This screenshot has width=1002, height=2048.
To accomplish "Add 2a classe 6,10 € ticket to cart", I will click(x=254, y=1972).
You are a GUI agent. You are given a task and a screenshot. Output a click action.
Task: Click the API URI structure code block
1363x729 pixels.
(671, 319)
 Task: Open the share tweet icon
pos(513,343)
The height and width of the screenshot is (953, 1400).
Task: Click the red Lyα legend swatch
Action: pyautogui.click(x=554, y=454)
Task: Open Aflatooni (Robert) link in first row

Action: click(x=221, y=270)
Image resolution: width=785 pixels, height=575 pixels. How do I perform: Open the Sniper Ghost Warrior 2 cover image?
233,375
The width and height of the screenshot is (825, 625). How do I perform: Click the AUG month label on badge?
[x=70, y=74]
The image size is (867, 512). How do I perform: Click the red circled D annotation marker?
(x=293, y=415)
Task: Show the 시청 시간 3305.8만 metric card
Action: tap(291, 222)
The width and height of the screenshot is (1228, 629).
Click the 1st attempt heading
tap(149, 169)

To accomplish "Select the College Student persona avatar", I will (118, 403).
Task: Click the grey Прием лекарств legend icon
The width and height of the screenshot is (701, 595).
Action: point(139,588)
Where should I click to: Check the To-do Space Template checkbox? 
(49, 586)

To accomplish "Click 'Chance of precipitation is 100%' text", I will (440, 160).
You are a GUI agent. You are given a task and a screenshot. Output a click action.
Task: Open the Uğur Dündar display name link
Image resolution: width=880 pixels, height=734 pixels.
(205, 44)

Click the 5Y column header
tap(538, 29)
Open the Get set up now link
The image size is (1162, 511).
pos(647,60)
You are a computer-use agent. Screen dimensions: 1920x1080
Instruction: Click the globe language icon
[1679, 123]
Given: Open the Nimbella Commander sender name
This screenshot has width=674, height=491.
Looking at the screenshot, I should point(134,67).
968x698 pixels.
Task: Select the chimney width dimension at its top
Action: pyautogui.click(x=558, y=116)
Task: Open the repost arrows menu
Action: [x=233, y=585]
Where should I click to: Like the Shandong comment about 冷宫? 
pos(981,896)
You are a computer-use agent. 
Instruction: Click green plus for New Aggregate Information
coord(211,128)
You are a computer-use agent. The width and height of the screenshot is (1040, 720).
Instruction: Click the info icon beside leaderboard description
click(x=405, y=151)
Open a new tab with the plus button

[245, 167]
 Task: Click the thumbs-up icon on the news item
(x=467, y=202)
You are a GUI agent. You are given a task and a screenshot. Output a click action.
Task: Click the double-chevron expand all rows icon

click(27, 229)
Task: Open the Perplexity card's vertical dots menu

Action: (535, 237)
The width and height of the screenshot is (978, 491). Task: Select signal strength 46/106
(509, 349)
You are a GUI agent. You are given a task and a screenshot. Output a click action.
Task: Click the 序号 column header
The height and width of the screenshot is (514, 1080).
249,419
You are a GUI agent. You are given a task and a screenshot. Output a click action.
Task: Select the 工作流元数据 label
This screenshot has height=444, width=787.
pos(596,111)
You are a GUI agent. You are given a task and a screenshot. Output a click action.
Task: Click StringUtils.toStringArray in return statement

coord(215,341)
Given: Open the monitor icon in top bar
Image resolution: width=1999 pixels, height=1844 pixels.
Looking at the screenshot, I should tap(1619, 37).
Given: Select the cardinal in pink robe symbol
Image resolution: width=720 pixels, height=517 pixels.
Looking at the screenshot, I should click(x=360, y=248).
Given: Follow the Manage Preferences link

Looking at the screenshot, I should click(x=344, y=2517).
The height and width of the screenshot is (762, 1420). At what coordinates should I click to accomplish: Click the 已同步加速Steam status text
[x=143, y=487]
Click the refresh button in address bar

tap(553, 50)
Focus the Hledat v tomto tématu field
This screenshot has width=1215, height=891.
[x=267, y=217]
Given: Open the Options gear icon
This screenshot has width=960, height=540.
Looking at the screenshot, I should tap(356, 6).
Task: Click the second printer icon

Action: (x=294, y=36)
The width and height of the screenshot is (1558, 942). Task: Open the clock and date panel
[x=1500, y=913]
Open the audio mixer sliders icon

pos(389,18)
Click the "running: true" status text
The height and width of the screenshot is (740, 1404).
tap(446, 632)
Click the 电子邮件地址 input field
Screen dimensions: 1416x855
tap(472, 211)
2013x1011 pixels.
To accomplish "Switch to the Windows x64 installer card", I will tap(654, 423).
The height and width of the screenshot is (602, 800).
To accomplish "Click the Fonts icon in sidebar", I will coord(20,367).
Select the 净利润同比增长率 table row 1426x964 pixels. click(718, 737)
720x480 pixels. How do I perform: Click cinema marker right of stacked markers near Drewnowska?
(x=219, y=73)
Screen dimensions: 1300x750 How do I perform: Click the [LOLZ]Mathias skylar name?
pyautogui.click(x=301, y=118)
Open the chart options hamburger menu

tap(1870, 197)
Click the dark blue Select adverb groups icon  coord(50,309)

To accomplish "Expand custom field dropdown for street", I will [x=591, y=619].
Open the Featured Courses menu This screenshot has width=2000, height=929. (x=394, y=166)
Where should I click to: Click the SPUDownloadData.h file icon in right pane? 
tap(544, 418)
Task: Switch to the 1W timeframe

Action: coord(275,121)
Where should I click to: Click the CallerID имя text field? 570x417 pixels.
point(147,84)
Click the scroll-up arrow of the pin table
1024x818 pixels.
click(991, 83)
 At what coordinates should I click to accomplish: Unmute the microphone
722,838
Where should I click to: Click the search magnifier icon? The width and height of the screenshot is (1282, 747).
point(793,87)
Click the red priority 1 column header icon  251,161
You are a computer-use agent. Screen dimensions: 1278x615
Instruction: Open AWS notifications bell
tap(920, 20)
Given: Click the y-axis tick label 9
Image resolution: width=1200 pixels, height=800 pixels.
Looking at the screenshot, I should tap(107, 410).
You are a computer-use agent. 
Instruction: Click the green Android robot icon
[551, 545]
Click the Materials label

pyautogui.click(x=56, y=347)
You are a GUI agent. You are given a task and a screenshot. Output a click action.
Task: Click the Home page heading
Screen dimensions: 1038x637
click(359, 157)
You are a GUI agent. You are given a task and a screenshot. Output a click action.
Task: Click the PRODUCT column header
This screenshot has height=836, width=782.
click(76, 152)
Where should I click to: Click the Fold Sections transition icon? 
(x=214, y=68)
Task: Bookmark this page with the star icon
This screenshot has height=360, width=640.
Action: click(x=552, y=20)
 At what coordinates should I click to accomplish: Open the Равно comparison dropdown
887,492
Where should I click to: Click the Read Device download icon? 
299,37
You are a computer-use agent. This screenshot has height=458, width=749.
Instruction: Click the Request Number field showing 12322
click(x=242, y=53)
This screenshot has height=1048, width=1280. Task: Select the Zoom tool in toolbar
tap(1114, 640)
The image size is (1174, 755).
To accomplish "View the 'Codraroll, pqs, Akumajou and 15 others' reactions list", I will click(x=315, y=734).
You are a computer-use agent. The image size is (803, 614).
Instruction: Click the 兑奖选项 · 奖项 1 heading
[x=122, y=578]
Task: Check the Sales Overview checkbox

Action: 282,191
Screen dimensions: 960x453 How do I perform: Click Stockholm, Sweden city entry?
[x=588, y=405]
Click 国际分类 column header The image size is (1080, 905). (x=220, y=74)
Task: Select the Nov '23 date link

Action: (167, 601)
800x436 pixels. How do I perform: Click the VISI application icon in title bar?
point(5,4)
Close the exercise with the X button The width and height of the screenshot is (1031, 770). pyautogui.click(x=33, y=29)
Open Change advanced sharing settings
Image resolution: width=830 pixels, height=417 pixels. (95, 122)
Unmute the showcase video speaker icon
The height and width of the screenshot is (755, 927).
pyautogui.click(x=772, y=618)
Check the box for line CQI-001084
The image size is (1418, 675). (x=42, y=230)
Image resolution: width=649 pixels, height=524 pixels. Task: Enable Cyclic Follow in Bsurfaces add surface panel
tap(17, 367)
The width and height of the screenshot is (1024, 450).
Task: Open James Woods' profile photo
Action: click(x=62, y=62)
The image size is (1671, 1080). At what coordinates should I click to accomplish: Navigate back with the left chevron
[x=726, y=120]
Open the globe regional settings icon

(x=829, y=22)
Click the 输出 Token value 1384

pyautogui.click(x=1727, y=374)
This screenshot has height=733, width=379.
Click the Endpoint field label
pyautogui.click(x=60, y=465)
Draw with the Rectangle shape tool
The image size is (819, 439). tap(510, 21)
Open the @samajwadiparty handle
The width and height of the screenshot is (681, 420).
****
■ WORK ITEM
Copy each line of the preceding data that contains the string "page".

■ SOLUTION FOR THIS PROBLEM
Task: Click the Home page heading
Task: Bookmark this page with the star icon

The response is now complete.